(RECORDS SHOWN)
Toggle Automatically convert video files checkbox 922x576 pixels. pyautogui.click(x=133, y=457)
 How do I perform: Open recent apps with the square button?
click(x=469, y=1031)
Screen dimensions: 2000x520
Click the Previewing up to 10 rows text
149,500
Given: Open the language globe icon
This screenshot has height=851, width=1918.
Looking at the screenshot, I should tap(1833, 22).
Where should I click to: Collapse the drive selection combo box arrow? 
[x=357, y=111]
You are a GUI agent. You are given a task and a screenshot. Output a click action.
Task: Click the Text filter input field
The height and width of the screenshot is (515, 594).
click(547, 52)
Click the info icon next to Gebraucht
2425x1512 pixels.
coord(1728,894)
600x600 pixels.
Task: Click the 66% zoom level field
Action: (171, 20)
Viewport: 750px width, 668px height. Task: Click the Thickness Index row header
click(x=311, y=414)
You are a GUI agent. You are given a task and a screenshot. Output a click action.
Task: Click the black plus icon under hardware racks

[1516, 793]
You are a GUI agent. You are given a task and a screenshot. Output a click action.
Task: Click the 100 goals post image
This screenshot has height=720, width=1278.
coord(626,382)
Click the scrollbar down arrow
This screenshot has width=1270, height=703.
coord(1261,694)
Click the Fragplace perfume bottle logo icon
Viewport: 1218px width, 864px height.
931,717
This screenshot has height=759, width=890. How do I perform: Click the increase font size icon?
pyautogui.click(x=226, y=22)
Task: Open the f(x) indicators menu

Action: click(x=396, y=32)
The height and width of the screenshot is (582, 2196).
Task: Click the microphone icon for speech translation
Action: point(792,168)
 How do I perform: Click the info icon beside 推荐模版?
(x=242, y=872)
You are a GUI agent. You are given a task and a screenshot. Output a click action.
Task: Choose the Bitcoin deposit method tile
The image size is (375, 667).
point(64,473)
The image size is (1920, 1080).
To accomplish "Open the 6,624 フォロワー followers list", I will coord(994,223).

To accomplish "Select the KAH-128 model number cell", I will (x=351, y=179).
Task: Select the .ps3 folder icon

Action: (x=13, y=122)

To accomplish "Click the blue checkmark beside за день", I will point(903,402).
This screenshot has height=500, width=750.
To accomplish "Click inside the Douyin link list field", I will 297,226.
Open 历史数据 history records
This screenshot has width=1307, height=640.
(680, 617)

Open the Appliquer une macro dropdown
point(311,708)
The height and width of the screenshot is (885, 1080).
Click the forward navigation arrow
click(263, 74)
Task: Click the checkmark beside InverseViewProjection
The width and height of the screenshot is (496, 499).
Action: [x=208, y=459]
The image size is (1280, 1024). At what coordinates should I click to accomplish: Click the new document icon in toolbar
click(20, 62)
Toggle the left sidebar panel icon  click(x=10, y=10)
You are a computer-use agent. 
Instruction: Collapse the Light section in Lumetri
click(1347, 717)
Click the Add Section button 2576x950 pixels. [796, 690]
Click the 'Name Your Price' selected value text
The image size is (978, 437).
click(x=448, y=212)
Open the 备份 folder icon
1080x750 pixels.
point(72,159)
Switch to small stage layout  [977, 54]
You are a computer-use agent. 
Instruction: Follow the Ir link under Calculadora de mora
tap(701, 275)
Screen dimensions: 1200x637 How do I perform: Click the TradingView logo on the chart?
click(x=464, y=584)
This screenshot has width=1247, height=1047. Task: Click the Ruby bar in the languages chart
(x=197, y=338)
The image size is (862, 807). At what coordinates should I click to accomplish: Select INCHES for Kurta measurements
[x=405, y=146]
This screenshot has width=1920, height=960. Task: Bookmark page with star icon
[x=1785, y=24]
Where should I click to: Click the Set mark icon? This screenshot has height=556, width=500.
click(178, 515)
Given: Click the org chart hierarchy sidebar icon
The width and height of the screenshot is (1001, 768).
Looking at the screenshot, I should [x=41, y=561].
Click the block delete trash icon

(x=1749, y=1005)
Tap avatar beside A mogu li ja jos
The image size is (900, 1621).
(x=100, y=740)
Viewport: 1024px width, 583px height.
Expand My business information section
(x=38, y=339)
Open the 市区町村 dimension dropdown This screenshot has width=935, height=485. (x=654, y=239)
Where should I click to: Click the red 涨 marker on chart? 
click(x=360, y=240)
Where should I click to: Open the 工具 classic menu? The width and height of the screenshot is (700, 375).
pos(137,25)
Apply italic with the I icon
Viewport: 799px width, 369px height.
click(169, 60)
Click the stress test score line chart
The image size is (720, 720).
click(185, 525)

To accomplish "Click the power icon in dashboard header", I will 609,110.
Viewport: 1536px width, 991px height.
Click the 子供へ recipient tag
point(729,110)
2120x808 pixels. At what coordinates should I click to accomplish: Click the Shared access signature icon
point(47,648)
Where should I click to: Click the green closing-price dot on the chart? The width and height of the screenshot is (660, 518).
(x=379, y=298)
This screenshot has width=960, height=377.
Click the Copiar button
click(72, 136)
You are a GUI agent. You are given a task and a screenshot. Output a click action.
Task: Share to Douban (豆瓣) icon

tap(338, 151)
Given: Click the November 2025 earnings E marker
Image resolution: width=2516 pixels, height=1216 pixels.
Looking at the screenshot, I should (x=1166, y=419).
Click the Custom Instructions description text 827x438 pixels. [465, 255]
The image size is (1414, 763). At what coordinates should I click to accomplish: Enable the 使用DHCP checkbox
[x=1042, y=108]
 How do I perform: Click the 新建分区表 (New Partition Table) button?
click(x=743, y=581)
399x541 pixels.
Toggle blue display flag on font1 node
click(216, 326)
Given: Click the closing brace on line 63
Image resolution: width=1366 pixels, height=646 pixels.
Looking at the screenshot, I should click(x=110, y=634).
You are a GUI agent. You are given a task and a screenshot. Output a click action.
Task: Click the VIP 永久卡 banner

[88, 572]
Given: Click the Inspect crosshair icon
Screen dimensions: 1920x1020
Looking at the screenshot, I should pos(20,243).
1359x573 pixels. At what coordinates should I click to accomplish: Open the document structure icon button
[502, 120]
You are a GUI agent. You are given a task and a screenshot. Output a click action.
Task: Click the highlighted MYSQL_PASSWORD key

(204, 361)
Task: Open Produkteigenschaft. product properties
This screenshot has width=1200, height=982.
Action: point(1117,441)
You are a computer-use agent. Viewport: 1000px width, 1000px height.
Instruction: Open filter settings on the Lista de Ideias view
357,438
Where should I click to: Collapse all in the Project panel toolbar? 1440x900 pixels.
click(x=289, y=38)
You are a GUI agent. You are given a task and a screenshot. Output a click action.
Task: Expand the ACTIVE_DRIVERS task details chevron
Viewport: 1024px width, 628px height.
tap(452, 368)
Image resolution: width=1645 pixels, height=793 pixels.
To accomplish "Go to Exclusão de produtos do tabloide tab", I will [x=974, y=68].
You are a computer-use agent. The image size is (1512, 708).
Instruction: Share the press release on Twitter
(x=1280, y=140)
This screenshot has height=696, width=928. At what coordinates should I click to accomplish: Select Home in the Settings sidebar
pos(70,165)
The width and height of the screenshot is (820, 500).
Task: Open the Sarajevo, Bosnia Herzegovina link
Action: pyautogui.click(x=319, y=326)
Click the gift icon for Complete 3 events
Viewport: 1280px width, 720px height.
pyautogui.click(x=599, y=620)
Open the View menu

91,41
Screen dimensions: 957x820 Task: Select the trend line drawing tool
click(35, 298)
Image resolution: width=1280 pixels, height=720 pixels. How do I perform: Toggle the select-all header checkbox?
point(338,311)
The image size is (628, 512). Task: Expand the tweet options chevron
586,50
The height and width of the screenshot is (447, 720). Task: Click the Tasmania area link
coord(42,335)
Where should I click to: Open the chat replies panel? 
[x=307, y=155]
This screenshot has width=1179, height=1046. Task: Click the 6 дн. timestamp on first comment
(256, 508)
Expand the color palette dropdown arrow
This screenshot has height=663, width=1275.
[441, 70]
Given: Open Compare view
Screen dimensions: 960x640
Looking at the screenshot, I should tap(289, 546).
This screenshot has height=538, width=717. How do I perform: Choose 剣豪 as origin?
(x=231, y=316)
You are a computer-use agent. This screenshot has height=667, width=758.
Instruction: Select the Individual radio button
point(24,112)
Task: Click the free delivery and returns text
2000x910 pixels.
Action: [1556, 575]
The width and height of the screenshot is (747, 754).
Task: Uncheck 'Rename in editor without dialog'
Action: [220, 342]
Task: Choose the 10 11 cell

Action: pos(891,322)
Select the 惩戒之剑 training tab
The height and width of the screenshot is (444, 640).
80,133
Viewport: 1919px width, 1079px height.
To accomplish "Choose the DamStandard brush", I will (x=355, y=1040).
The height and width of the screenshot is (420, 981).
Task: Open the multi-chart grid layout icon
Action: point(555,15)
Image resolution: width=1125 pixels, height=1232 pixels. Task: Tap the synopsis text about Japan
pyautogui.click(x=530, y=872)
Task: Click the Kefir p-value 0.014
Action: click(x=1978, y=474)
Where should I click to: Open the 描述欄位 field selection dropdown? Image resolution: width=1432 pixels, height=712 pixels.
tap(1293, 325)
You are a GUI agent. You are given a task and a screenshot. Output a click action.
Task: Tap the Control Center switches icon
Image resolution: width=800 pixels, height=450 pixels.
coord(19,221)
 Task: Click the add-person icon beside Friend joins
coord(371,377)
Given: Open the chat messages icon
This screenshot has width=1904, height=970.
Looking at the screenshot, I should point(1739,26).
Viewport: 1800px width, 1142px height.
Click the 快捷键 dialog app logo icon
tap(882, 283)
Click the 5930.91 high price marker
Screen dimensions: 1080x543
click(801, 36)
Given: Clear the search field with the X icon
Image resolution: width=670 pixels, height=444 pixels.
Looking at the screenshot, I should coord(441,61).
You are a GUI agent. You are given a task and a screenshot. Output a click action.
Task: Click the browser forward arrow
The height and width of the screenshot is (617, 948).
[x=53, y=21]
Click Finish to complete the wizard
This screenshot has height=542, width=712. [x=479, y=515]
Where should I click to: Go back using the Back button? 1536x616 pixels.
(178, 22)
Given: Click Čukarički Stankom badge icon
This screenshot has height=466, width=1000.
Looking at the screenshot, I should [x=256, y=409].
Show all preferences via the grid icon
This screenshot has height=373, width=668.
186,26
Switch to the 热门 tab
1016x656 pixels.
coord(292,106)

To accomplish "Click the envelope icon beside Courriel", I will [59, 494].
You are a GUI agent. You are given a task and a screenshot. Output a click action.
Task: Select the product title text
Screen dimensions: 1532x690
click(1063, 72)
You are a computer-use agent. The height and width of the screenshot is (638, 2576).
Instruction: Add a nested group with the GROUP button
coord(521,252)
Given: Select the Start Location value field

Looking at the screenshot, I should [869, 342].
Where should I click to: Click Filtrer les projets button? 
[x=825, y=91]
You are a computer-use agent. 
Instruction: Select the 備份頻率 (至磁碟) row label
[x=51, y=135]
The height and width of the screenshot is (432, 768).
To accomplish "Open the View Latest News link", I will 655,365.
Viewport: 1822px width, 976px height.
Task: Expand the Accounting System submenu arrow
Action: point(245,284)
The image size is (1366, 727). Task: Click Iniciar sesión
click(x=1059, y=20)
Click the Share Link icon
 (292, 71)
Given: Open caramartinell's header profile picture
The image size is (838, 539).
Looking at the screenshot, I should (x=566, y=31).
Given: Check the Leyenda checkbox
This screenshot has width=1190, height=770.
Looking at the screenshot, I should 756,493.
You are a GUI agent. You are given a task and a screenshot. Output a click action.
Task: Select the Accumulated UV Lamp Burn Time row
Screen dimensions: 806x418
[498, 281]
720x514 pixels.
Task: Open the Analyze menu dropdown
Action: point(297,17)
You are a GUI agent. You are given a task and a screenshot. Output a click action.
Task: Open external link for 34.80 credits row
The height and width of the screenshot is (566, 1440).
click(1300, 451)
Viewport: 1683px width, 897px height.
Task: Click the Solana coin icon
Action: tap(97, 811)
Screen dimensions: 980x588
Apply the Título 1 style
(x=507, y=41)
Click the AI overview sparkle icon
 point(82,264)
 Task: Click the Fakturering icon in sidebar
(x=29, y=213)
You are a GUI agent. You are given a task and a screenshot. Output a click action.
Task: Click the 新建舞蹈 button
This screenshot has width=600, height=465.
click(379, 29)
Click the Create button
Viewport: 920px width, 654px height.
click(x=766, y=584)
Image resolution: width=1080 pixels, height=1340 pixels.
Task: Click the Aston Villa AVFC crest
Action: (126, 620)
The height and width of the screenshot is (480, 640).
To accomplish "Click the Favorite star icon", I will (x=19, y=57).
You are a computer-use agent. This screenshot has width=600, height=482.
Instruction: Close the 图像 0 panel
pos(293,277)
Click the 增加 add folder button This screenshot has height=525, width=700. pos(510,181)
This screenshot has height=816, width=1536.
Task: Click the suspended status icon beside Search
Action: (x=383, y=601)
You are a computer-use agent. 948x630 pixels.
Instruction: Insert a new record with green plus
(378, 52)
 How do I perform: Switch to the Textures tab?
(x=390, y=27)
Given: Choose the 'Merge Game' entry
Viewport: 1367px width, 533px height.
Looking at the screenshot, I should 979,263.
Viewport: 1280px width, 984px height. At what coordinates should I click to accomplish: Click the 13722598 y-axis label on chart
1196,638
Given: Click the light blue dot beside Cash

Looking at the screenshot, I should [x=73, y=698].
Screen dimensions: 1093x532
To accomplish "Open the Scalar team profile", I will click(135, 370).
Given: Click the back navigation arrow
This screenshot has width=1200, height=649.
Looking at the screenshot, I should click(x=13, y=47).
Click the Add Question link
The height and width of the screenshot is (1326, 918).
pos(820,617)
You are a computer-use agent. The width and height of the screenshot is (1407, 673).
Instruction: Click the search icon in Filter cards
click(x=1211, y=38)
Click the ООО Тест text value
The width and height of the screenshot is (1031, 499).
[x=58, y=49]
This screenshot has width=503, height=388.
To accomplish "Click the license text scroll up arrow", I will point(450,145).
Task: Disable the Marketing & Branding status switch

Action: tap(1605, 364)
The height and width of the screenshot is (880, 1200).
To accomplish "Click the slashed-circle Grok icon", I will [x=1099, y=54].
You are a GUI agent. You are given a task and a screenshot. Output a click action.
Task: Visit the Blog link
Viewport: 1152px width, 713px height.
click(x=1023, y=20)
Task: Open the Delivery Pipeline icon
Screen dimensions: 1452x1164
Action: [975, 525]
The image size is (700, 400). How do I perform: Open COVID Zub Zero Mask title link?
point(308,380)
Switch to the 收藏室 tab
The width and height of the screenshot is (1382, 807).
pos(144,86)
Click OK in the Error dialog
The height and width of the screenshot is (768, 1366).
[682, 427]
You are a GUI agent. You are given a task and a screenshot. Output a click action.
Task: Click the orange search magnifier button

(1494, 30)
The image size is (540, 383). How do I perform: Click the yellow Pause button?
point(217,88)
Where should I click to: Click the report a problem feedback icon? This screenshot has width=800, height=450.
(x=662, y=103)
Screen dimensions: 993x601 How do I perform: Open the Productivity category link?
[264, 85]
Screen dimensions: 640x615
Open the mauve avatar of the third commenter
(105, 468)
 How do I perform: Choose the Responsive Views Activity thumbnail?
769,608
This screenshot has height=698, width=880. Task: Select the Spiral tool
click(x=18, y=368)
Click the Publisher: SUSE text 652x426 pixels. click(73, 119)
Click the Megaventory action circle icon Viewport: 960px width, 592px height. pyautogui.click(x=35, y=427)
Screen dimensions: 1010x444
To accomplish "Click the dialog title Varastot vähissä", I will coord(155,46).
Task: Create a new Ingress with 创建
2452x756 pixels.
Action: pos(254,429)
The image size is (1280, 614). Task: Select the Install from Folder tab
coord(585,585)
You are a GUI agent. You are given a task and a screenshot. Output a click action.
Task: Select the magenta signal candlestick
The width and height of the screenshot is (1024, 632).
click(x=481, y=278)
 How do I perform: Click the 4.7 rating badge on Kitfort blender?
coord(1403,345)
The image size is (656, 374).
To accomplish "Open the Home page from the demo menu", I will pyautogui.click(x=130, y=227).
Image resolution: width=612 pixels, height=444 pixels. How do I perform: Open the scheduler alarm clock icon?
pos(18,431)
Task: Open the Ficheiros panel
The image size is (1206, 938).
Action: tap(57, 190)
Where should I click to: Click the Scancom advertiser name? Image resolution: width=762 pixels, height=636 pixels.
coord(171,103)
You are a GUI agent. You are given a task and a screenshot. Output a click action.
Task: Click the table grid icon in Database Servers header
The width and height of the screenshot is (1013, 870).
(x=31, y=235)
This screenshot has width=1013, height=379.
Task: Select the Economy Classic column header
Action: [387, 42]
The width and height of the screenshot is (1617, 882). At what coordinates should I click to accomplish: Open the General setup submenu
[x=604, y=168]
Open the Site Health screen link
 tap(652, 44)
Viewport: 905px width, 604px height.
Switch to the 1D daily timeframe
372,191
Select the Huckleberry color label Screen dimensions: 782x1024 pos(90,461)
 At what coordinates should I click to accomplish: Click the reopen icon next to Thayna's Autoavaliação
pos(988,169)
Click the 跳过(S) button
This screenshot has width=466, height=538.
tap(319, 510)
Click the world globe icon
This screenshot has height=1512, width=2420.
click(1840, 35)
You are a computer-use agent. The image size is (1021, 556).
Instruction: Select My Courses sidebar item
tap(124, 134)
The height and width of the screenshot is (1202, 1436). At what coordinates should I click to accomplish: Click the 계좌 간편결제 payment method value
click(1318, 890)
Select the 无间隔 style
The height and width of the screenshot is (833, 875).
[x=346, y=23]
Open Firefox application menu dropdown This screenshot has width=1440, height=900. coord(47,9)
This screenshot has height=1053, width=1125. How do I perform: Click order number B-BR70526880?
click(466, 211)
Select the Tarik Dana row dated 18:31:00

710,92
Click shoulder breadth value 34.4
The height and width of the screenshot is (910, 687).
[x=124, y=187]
(End RECORDS SHOWN)
Whichever lines of the records above hold the word "circle" should all be copied out.

To accomplish "Click the slashed-circle Grok icon", I will [x=1099, y=54].
Click the Megaventory action circle icon Viewport: 960px width, 592px height. pyautogui.click(x=35, y=427)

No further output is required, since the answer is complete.